基于神经网络的土壤重金属含量预测模型研究
作者单位:海南大学
学位级别:硕士
导师姓名:袁琦;唐永珠
授予年度:2017年
学科分类:12[管理学] 1204[管理学-公共管理] 082803[工学-农业生物环境与能源工程] 1201[管理学-管理科学与工程(可授管理学、工学学位)] 081104[工学-模式识别与智能系统] 08[工学] 0828[工学-农业工程] 0835[工学-软件工程] 120405[管理学-土地资源管理] 0811[工学-控制科学与工程] 0812[工学-计算机科学与技术(可授工学、理学学位)]
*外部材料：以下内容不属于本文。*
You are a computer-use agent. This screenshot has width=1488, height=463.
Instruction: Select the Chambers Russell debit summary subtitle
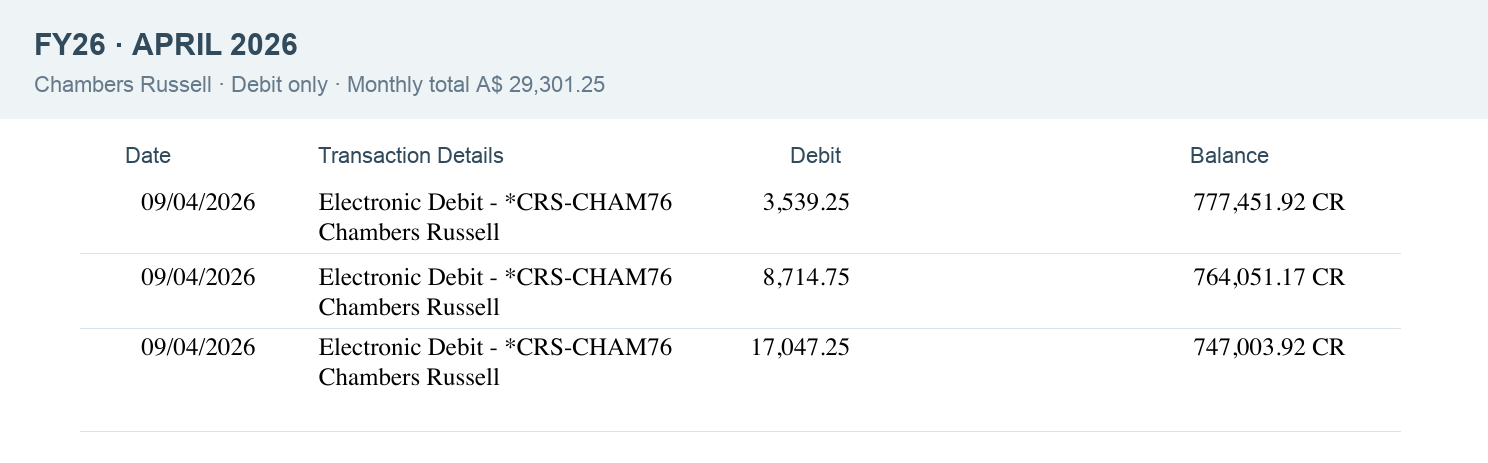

摘 要:随着城镇化进程日益深入和现代农业的快速发展,致使部分土壤遭受了不同程度的重金属污染,由于植物存在着吸收作用,进入土壤中的重金属可能会被植物所吸收,从而连带造成食物的重金属污染,最终通过生物链危害到人体健康。因此对土壤中重金属含量预测,对于评价土壤质量、保护人类健康和维持社会经济可持续发展具有重要的现实意义。土壤中重金属含量变化具有非线性、大延时等特点,很难用传统方法建立土壤重金属预测的精确模型。神经网络具有自调整性、自适应性、自学习性和容错性等优点,非常适合处理土壤预测等复杂问题。利用神经网络模型,通过自适应的动态学习方法和模型优化,采用MATLAB神经网络工具箱初步建立了土壤重金属含量的预测模型。本文主要内容如下:(1)介绍了目前常用的神经网络,重点对神经网络的工作原理和预测模型建立进行分析,同时对神经网络的算法和隐含层选取等知识点以及原理进行阐述。(2)全面介绍预测系统的建立,重点介绍预测系统的总体设计思路和基本原理方法,在输入层、隐含层、输出层确定和其中参数设置等几个方面进行了详细介绍。(3)利用高精度的意大利哈纳HI83200仪器计对实际土壤样进行实验;通过重金属之间的相关性,建立预测模型;经过横向与纵向对比,对实验结果和可能存在的误差原因进行了分析。(4)最后对文章进行了总结,对初步建立的检测系统的不足之处进行了总结,提出了后续工作的方向。